Every line below must be copied as written, except for pictures.

= Beginning of Section =

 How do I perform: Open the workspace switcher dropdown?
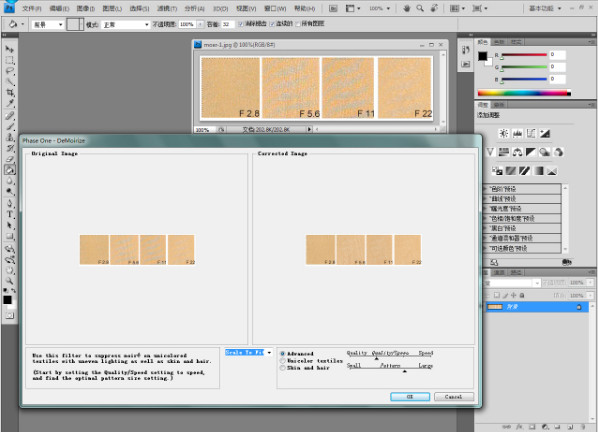(x=545, y=8)
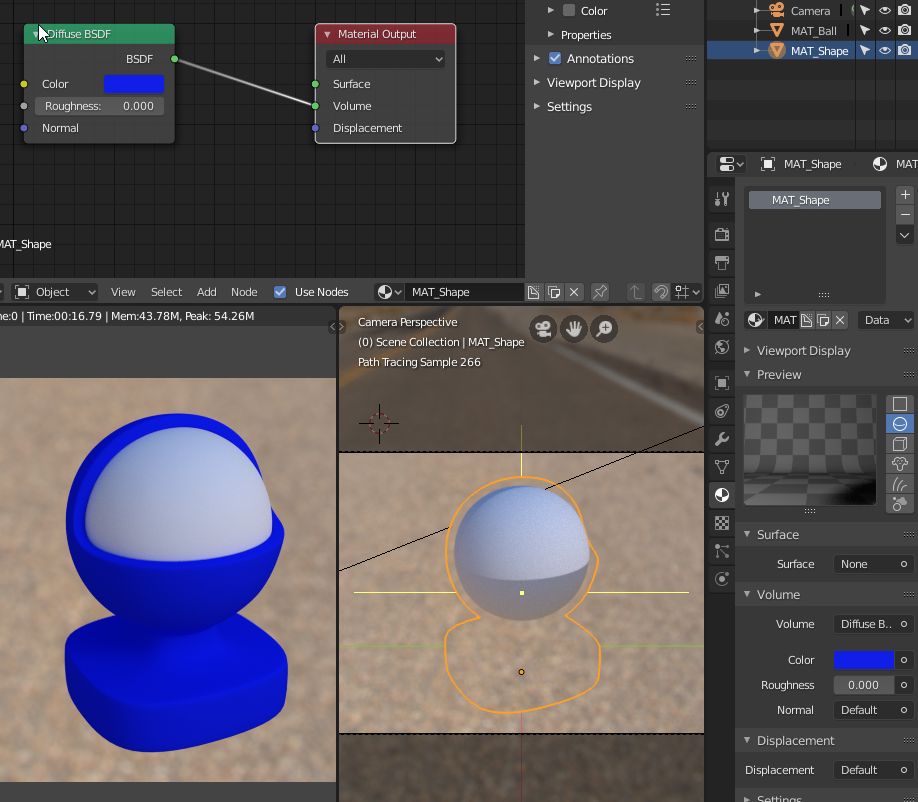This screenshot has width=918, height=802.
Task: Open the Modifiers wrench tab
Action: coord(722,439)
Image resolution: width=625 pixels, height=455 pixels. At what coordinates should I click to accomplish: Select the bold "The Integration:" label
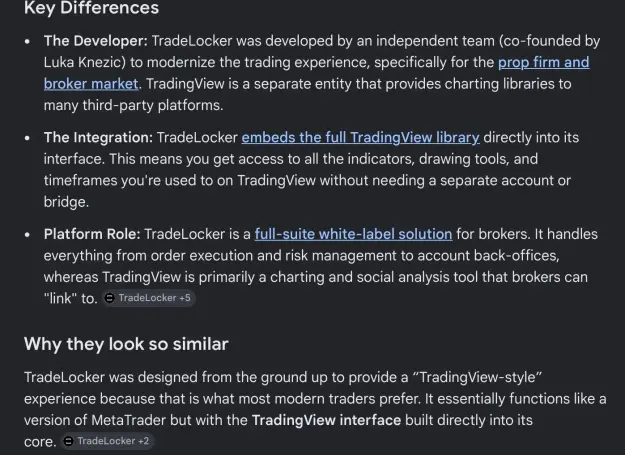tap(98, 137)
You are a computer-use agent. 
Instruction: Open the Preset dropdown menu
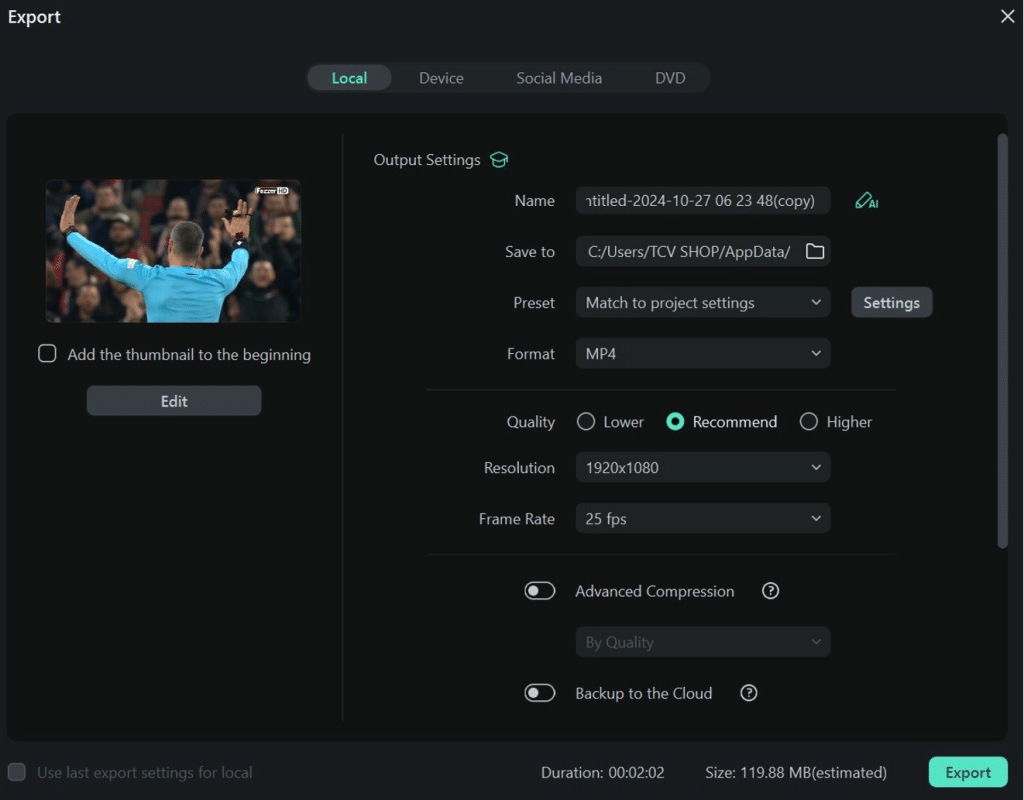pos(702,303)
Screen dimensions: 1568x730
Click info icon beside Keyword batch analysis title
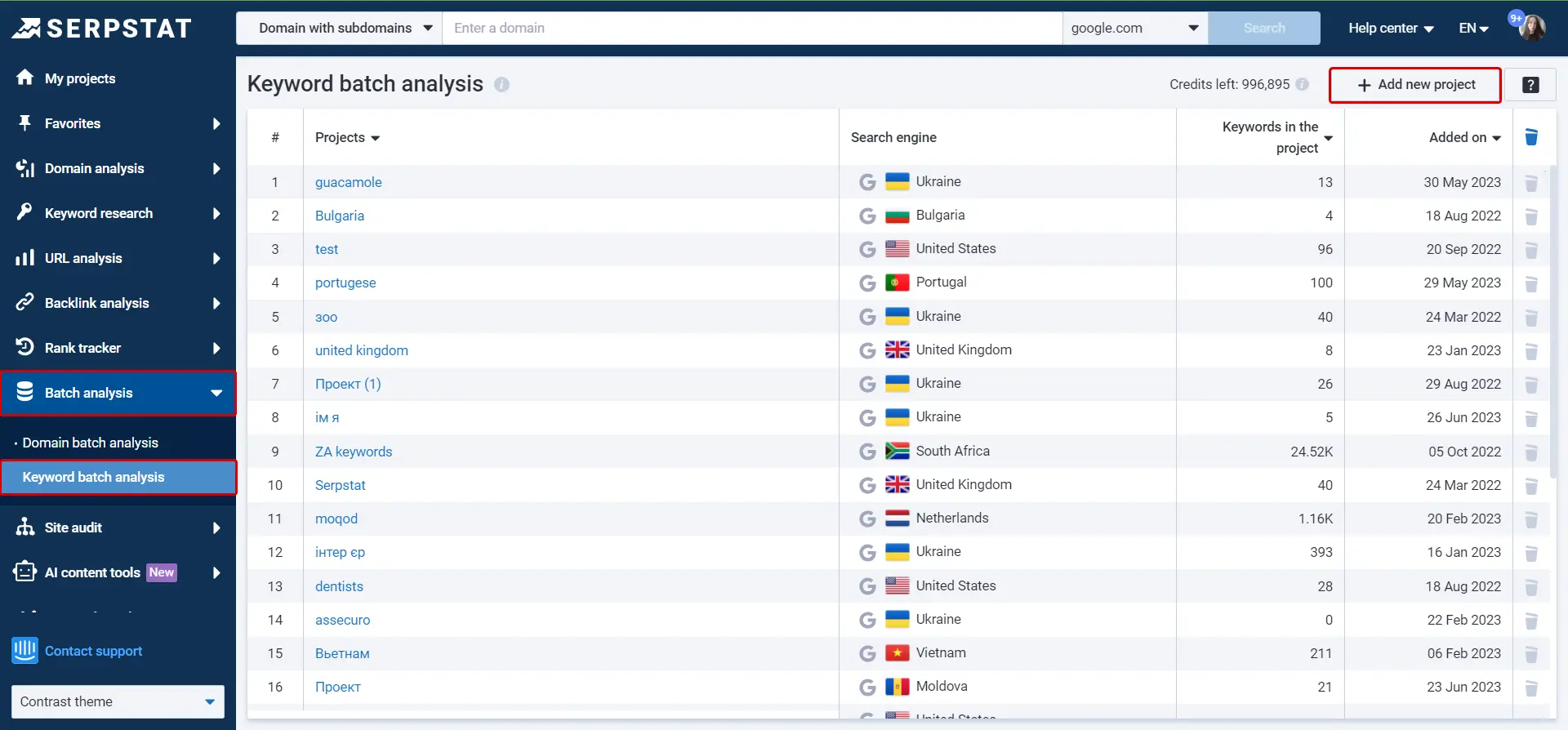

= End of Section =

## Answer box
 How do I perform: Open the workspace switcher dropdown?
(x=545, y=8)
This screenshot has width=918, height=802.
Task: Open the Modifiers wrench tab
Action: coord(722,439)
Image resolution: width=625 pixels, height=455 pixels. At what coordinates should I click to accomplish: Select the bold "The Integration:" label
tap(98, 137)
You are a computer-use agent. 
Instruction: Open the Preset dropdown menu
pos(702,303)
Screen dimensions: 1568x730
Click info icon beside Keyword batch analysis title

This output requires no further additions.